Losing the Importance of a Moment

Hello dear readers! It has been some time since I’ve written and I apologize for that. I have no excuses. And, as some of you may know, I graduate from college in less than a week (yeah, that’s was terrifying to write down. Okay, moving forward…). And, as some of you may also know — and as everyone has asked — as far as post-graduation plans, my options are still wide open (which is the polite way to say that after July, I have no plans…none, whatsoever.) I applied for grad school and got rejected twice (though I believe my third rejection is about to be confirmed), so I opened that door and then it closed. I found a job for the summer that will give me a nice cushion to sit on after I get paid, so that will be nice, going from having almost nothing to almost enough to make rent on a low-quality apartment.

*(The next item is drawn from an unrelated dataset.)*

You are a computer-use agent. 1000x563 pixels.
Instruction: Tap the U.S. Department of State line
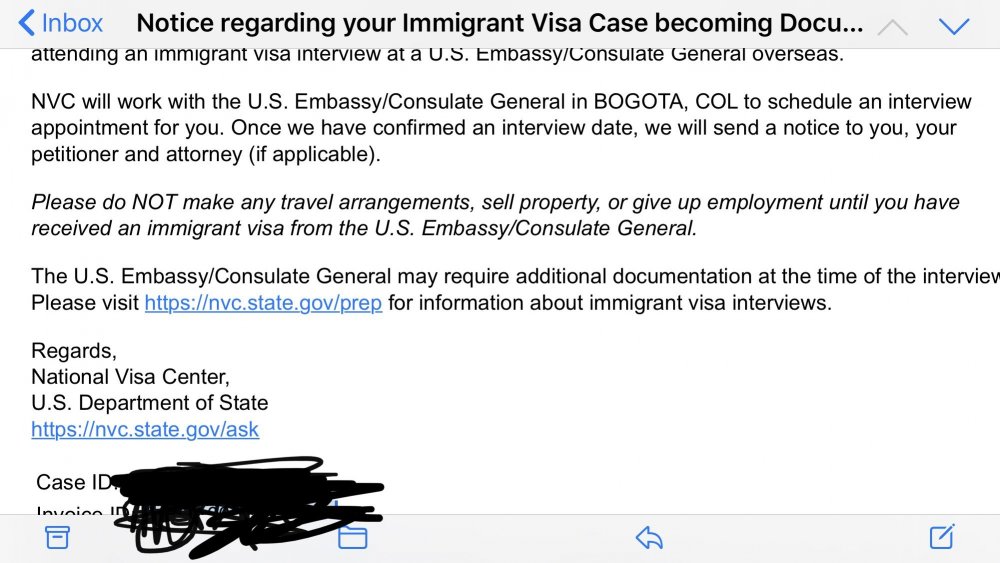pyautogui.click(x=150, y=403)
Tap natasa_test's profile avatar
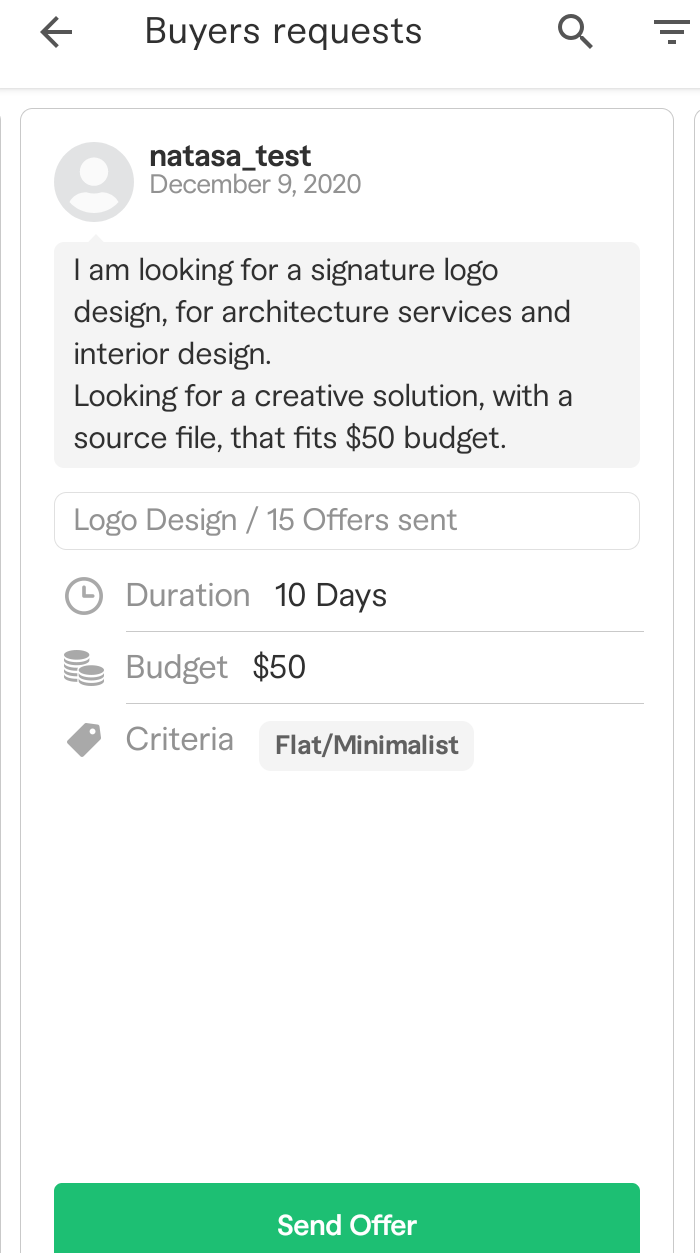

And I’m going on an awesome family vacation that I absolutely cannot wait to go on. So yeah, I have some plans.

But none of those are the types of plans people are asking about when they ask you what you’re doing after graduation. They want to know what your life plan is. They want to know what pay-off you’ve snagged — in the form of a job, the start of a career — after spending four years and thousands upon thousands of dollars to get a college education. They want to know what your degree was “worth.” That is what family and friends are asking, starting, literally, the first day of your senior year, when they ask, “What are you doing after graduation?” or “What happens next?”

And every time, I have given the same sort of answer: “I dunno yet,” or “I’m not sure,” or “Still figuring it out.” And you know the type of responses I get, the different kinds of looks: of scorn, of concern, of pity, with a few occasional high fives and wishes of luck. But I also have support, from my parents and siblings, and the closest of friends. But the majority of people look at me and wonder, What is this English major going to do with her life, if she still doesn’t have it figured out yet?

And for the longest time, I listened to them. I was freaking out, not knowing what was in store for me next. Especially as my other friends who are also graduating find jobs and sign leases, talking about all the amazing things they are about to go and do — not all of them, but most of them. And I was freaking out that I wasn’t the same, that I still didn’t have everything figured out yet. And then I had to complete my Loan Exit Counseling. I thought I was poor now. Come October, then I will know what being poor means. Good thing I’m not afraid to live a very frugal life.

A lot of different factors were weighing in and the pressure was building. A week out from graduation and still not a job in sight. But a few weeks ago, I was talking with my Mom and expressing my fears and frustrations, feeling the impossibility of surviving as a “real adult” amounting to be too much for me. And she looked at me and asked me why I was freaking out so much. I’m not going to be homeless come Sunday. I have my family’s house I can stay in. And I have plans for the summer. And during the summer, I can continue to job search and look at my options. I can always stay at home and save up my money, then get an apartment somewhere. I could work a part time job for a few months — enough to pay a few of my bills — and stay home and write almost full-time, really dedicate time to my book and trying to find representation. And I could pray — which I have been, often. I could trust in God that I got rejected for a reason; that I haven’t found a job for a reason.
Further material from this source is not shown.